* _TEXT FOR ANALYSIS_

Electronic Thesis and Dissertation Repository

Thesis Format

Integrated Article


Doctor of Philosophy




Dr. Shannon L Stewart


School disengagement is a significant problem experienced by many students and may be an indicator of or resultant from underlying difficulties. Indeed, the first onset of mental health difficulties typically occurs during childhood and adolescence. Utilizing large clinically referred samples of elementary and secondary school students at intake into community and inpatient mental health service agencies across the Province of Ontario, Canada, school disengagement was explored as associated with physical and mental health as well as peer and familial relationships, other and self-directed harm, and service intensity need. Age and sex differences were explored across studies to inform the development and implementation of targetted prevention and intervention programs for promoting school engagement and circumventing life-long consequences across the lifespan.

Findings from the first paper indicated that physical and mental health distress were associated with school disengagement, while individual and relational strengths were associated with school engagement among clinically referred elementary and secondary students. Distinct predictive profiles of school disengagement were revealed for school-age children (ages 4 to 11 years) and youth (ages 12 to 18 years). Results from the second paper indicated that school disengagement was strongly associated with other- and self-directed harm among clinically referred elementary and secondary students. Notably, male youth were more likely to be at risk for harm to others, while female youth were more likely to be at risk for harm to self. Findings from the third paper indicated that students who are disengaged in school are two to four times more likely in odds to require high-intensity as compared to low-intensity services at intake into clinical services. Although service intensity need tended to decrease across development, this relationship was more stable for male students as compared to female students.

Taken together, findings across the three papers highlight the necessity for early identification of student distress and provision of timely access to intervention. Further, the requirement of service integration across sectors working directly with students and their families is underlined. When school engagement problems are identified early, both immediate and long-term consequences, such as the manifestation of acute distress requiring crisis supports, can be prevented.

Summary for Lay Audience

The emergence of mental health challenges among children and adolescents is well-known. Notably, young people faced with ongoing mental health distress often experience difficulties across many domains of their lives including poor self-care, interpersonal difficulties, and negative school outcomes such as poor achievement, disengagement in school, and school dropout. Specifically, school disengagement, which has been associated with many unfavourable outcomes, may be representative of underlying emotional or behavioural problems. Utilizing large samples of clinically referred elementary and secondary school students, school disengagement was explored as associated with: 1) physical and mental health concerns as well as relational and individual strengths, 2) other-directed and self-directed harm, and 3) service intensity needs and reason for referral. As expected, students who faced health adversity were found to be at a greater risk for school engagement problems as compared to healthy students. Notably, students who pose the greatest risk to themselves (i.e., risk for self-harm) and those around them (i.e., risk for other-direct harm) were found to be experiencing significant problems with engaging in their learning. In contrast, strong relationships with peers and family members were found to be associated with school engagement for all students. Further, 1 in 4 students were found to be at heighted risk for school disengagement and to require high-intensity services at intake into clinical services. Findings confirm the need for early identification of student distress to reduce the likelihood of consequential life-course detriments. Further, findings highlight the demand for providing timely access to intervention for students in an accessible and applicable manner. Given that the education system has been identified as the main point of entry into mental health services for students, school staff are uniquely positioned to identify and support struggling students. Implications of the findings are explored within the context of the school setting as well as across service sectors working directly with students and their families.

* _TASKS TO PERFORM_
- a) Return the part of the dissertation abstract on school disengagement starting with "Taken together, findings" and going on through "can be prevented.", copied word for word.
- b) In the dissertation abstract on school disengagement, how much more likely in odds are students disengaged in school to require high-intensity rather than low-intensity services at intake into clinical services?
- c) Translate this sentence from the dissertation abstract on school disengagement into Spanish: "Indeed, the first onset of mental health difficulties typically occurs during childhood and adolescence."

* _RECORDS PROVIDED_
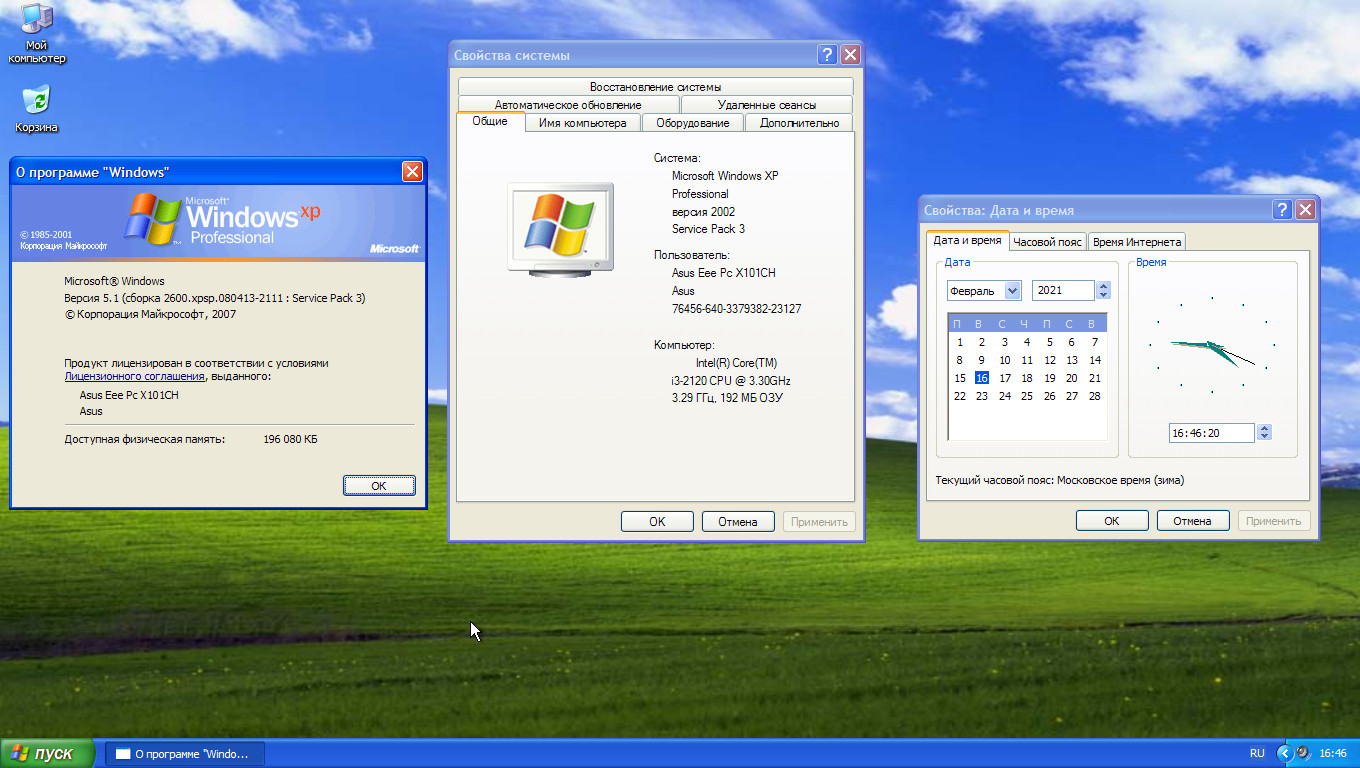Open the month dropdown showing Февраль
This screenshot has height=768, width=1360.
pos(1011,291)
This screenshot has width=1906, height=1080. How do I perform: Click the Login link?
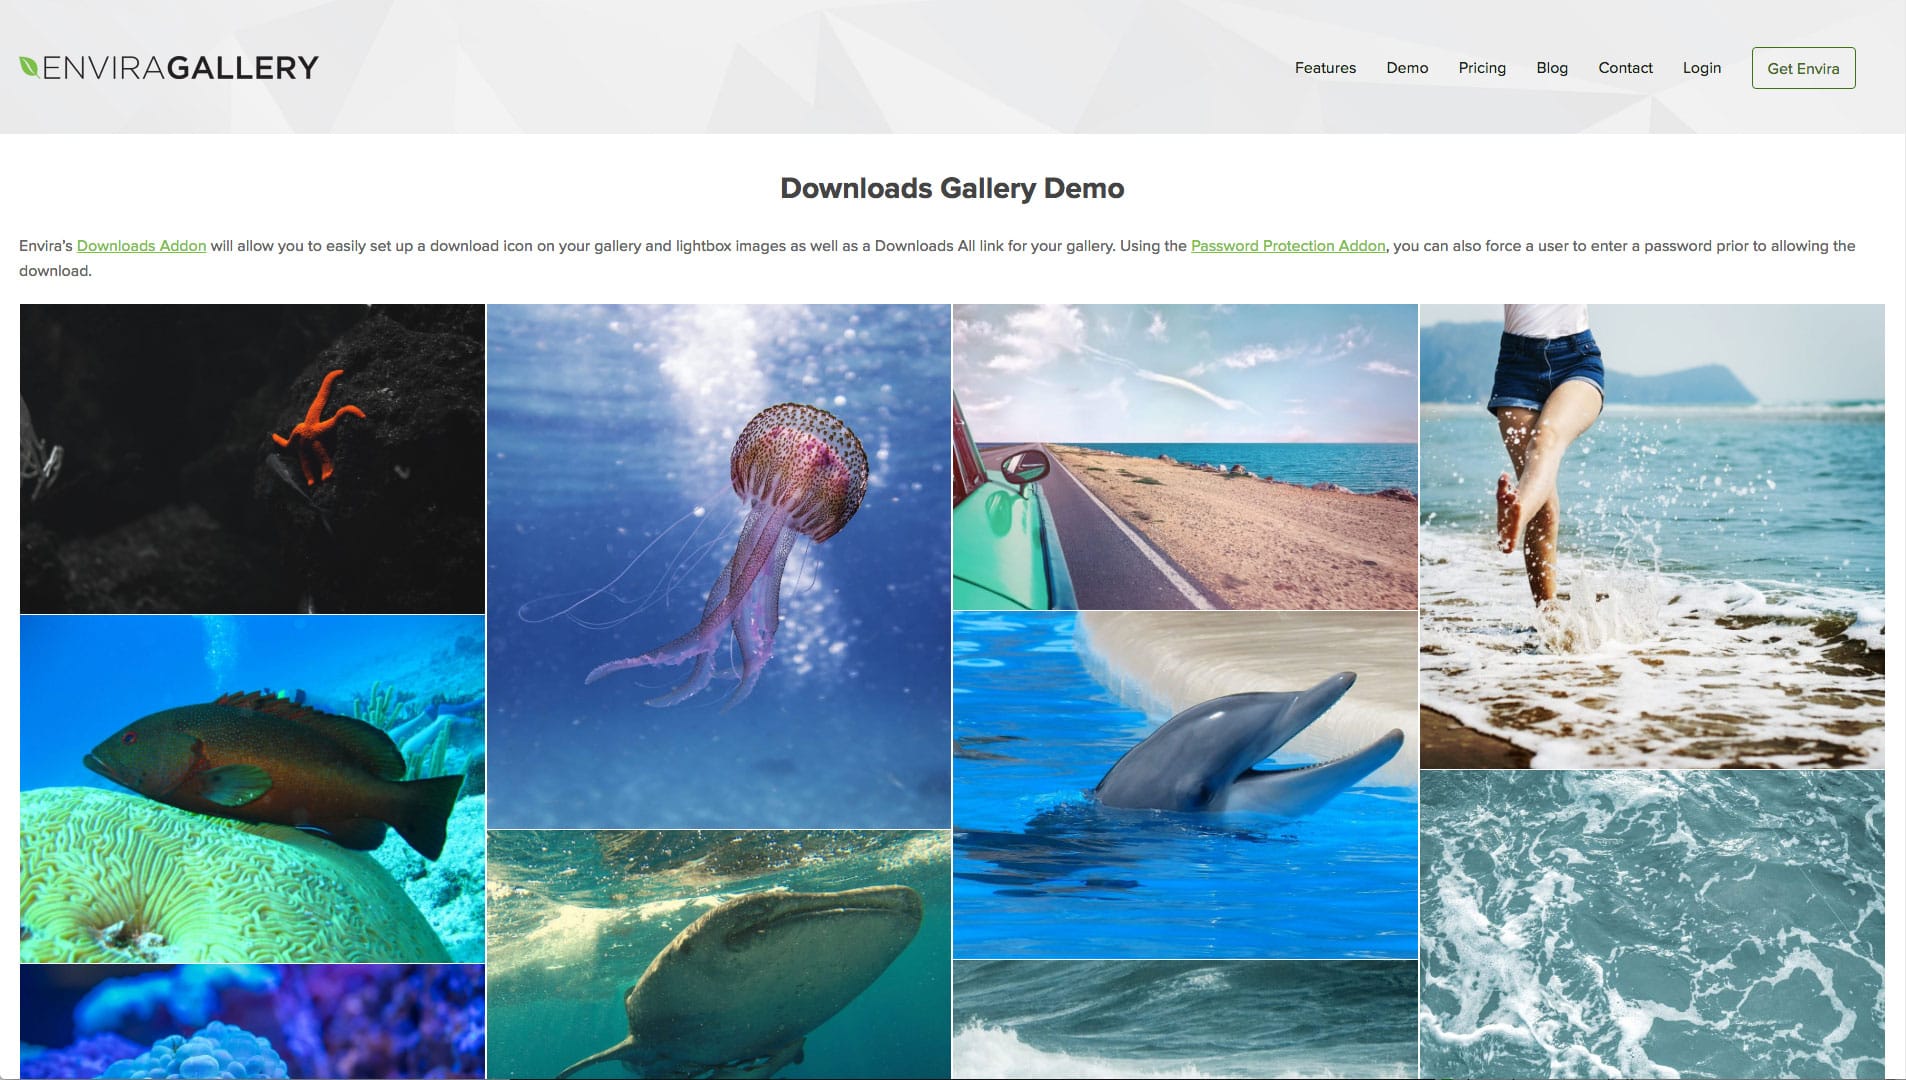pos(1701,68)
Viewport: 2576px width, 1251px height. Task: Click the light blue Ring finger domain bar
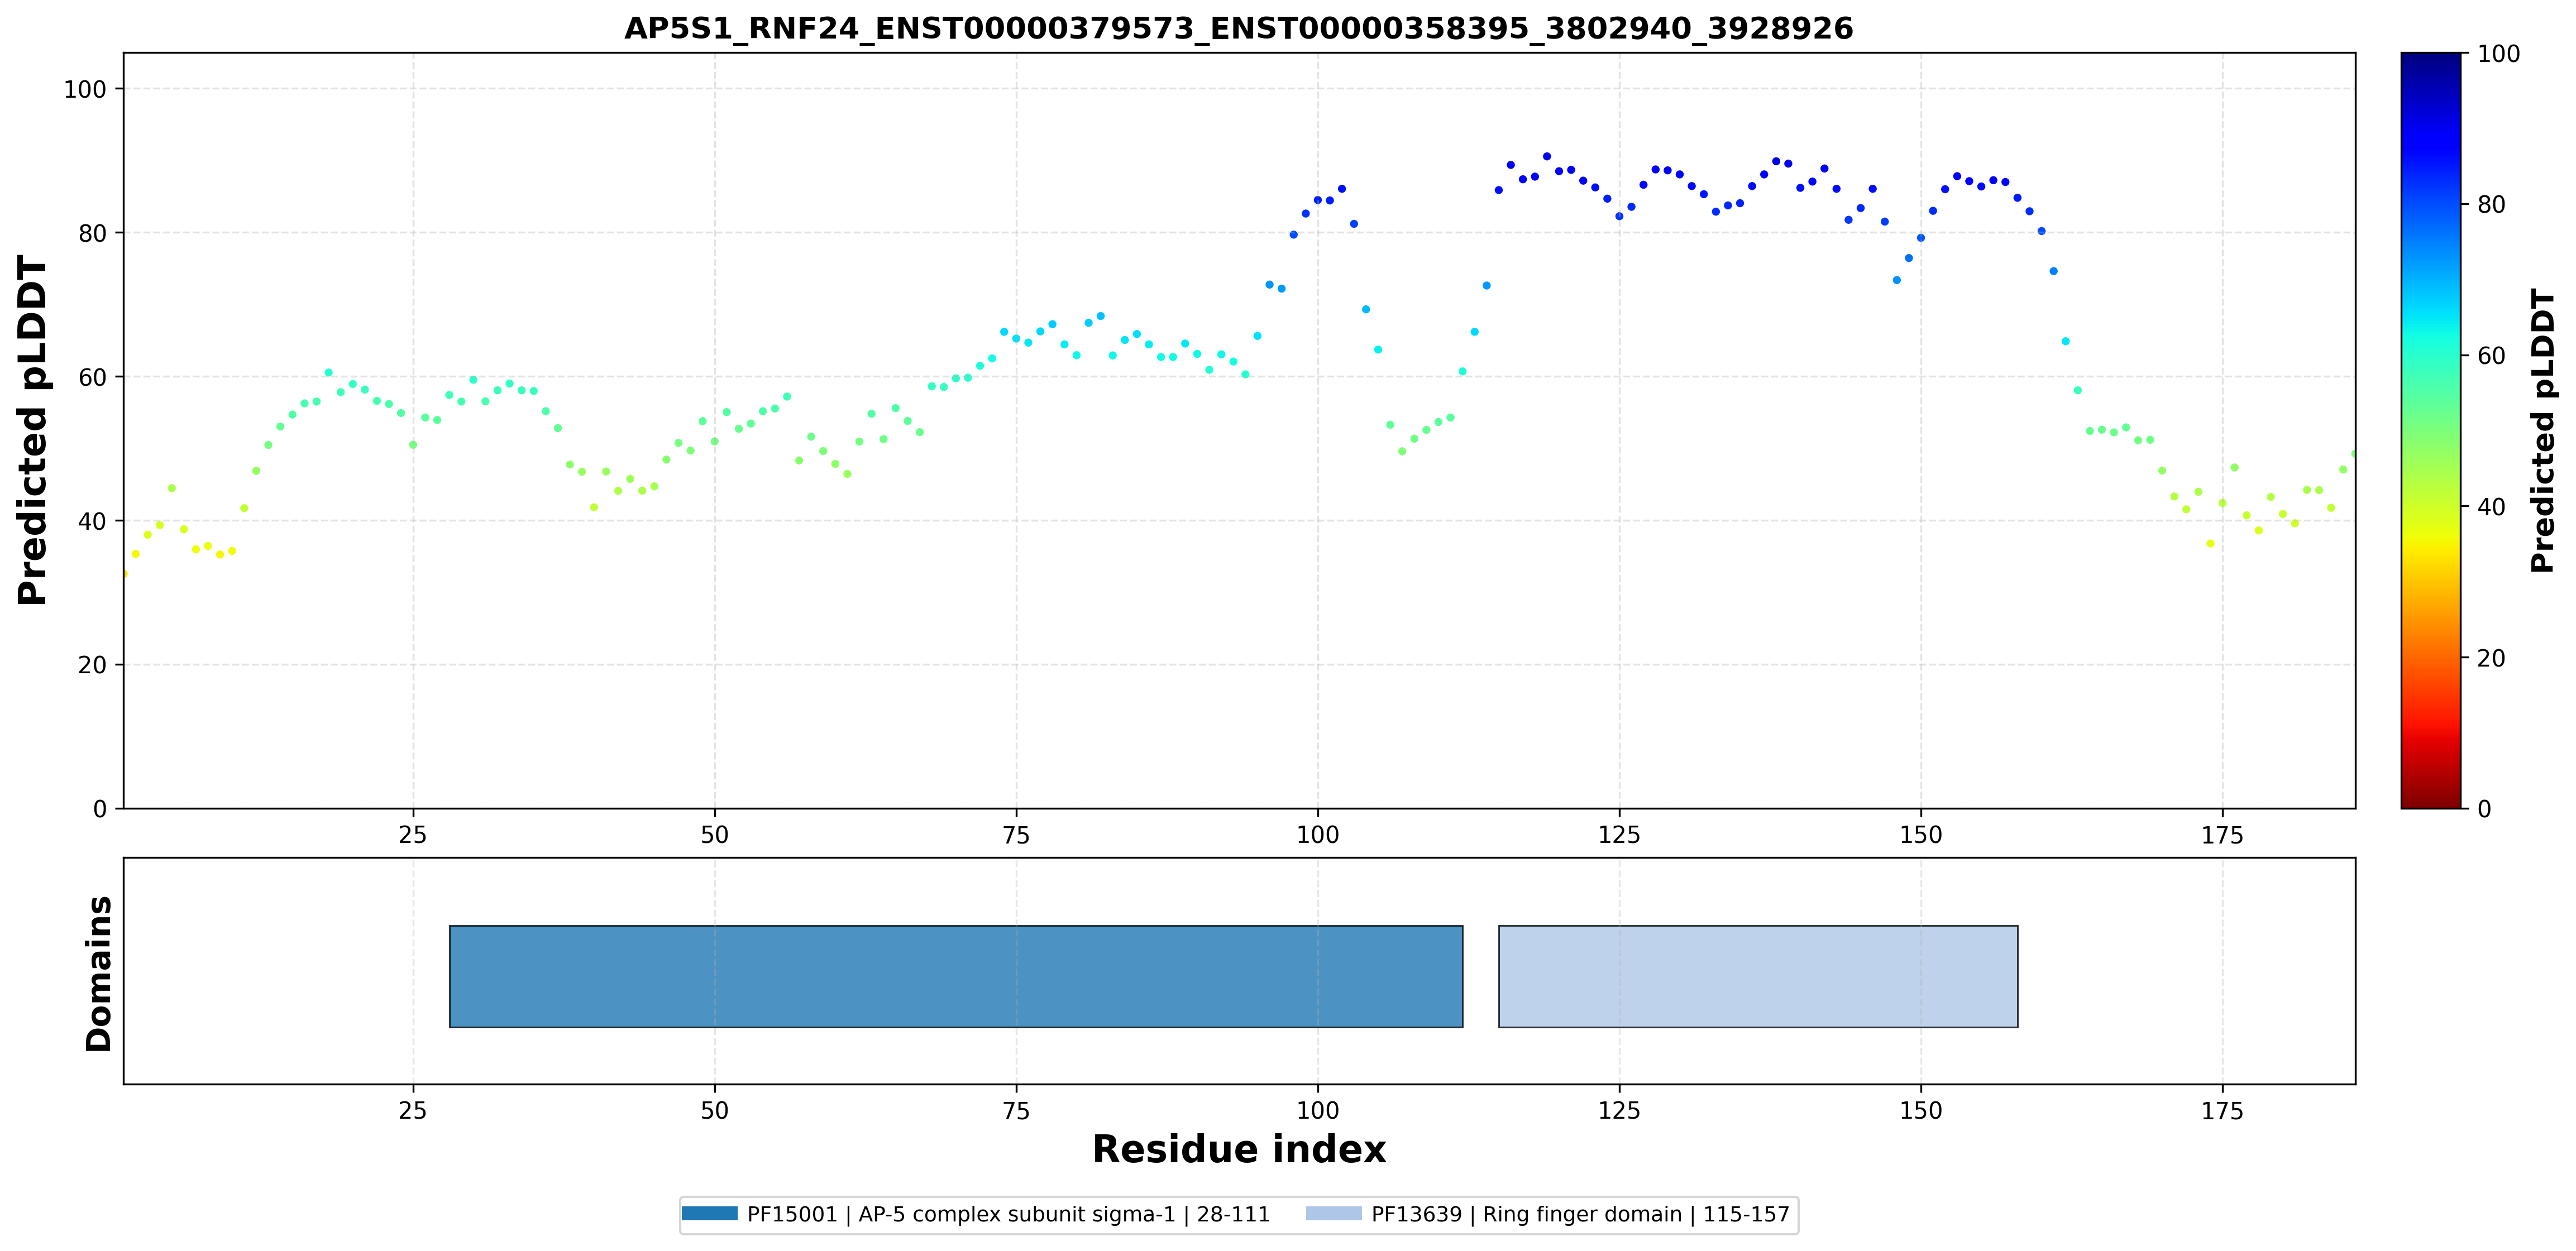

* _SOLVED TASKS_
- a)
Taken together, findings across the three papers highlight the necessity for early identification of student distress and provision of timely access to intervention. Further, the requirement of service integration across sectors working directly with students and their families is underlined. When school engagement problems are identified early, both immediate and long-term consequences, such as the manifestation of acute distress requiring crisis supports, can be prevented.

- b) Two to four times more likely.

- c) De hecho, la primera aparición de las dificultades de salud mental suele producirse durante la infancia y la adolescencia.